A disease or condition is not a pandemic merely because it is widespread or kills many people; it must also be infectious. For example cancer is responsible for many deaths but is not considered a pandemic because the disease is not infectious (although certain causes of some types of cancer might be).
World Health Organization pandemic phases

The World Health Organization (WHO) has developed a plan to prepare globally the fight against influenza. It defines the stages of a pandemic and makes recommendations for national measures before and during a pandemic.

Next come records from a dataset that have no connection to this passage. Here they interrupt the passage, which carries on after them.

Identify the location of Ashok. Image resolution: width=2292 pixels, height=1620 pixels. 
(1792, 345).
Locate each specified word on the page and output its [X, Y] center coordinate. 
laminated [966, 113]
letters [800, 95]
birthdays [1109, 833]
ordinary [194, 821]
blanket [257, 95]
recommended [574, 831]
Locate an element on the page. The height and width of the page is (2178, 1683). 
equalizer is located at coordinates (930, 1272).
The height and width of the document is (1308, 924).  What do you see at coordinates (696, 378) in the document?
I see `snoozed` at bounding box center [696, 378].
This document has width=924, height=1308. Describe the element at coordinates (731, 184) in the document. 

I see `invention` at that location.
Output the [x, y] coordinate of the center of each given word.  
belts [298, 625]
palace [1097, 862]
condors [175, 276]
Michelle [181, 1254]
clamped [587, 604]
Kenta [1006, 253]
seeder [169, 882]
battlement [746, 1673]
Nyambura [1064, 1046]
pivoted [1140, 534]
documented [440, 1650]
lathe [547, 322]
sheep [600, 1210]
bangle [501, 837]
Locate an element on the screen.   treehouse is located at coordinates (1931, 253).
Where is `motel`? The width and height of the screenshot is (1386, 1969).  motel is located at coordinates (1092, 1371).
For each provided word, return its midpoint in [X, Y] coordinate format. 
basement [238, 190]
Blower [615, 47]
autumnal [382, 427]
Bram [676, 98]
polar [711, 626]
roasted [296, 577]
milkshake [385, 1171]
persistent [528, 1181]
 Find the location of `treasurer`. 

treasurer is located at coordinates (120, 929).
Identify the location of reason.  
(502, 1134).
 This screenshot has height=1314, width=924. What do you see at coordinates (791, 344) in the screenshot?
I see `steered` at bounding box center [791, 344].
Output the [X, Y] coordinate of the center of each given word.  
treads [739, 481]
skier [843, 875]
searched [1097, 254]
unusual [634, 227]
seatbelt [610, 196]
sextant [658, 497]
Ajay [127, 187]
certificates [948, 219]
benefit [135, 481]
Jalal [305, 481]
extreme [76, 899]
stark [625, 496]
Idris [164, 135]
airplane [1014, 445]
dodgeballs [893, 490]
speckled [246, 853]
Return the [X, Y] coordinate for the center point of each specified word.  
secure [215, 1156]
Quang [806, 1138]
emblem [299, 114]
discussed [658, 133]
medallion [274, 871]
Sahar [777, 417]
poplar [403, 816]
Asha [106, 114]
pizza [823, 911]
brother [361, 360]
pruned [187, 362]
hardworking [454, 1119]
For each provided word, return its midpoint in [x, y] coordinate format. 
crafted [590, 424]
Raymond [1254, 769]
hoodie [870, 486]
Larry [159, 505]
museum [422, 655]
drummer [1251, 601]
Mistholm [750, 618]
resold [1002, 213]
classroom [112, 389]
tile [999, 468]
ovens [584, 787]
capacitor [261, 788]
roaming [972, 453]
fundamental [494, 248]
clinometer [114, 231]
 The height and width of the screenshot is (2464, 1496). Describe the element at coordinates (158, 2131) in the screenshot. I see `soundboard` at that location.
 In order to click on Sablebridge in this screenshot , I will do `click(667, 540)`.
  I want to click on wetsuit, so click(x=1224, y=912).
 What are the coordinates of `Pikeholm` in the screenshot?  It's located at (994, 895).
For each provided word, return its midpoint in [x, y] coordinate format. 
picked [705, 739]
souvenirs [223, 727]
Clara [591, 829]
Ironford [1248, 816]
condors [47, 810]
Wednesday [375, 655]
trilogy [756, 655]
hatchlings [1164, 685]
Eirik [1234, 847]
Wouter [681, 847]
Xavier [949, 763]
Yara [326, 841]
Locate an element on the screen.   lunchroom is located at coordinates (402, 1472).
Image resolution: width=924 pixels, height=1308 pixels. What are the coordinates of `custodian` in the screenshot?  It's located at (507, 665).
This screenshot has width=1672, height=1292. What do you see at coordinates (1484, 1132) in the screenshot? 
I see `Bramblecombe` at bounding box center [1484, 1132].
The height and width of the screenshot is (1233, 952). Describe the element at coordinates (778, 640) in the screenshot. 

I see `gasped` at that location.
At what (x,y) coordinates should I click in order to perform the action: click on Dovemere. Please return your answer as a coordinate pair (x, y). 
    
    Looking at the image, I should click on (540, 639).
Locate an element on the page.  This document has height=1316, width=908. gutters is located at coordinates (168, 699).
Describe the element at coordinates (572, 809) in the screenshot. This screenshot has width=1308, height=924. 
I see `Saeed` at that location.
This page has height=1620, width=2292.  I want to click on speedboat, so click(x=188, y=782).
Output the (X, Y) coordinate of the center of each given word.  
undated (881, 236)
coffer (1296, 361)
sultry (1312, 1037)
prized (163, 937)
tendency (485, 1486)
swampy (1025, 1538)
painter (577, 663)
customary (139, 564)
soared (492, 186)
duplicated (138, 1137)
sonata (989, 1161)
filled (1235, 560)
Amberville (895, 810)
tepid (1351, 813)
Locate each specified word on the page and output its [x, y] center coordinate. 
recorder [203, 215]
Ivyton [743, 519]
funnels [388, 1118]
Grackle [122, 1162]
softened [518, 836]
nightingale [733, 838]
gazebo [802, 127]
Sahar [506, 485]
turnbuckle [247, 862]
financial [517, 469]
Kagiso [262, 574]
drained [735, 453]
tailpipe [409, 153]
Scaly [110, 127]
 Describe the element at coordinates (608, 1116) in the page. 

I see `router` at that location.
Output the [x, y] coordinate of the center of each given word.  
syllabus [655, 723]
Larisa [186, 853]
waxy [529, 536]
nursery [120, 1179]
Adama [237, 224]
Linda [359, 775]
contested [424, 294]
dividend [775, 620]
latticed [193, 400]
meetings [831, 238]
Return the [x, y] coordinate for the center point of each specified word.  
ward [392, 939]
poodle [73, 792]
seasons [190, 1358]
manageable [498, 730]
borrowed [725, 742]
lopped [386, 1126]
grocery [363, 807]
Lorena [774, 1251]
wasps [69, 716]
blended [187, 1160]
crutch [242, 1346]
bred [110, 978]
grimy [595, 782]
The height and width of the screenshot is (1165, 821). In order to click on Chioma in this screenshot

The phases are:
  • Interpandemic period:
  • Phase 1: No new influenza virus subtypes have been detected in humans.
  • Phase 2: No new influenza virus subtypes have been detected in humans, but an animal variant threatens human disease.
  • Pandemic alert period:
  • Phase 3: Human infection(s) with a new subtype but no human-to-human spread.
  • Phase 4: Small cluster(s) with limited localized human-to-human transmission
  • Phase 5: Larger cluster(s) but human-to-human spread still localized.
  • Pandemic period:
  • Phase 6: Pandemic: increased and sustained transmission in general population.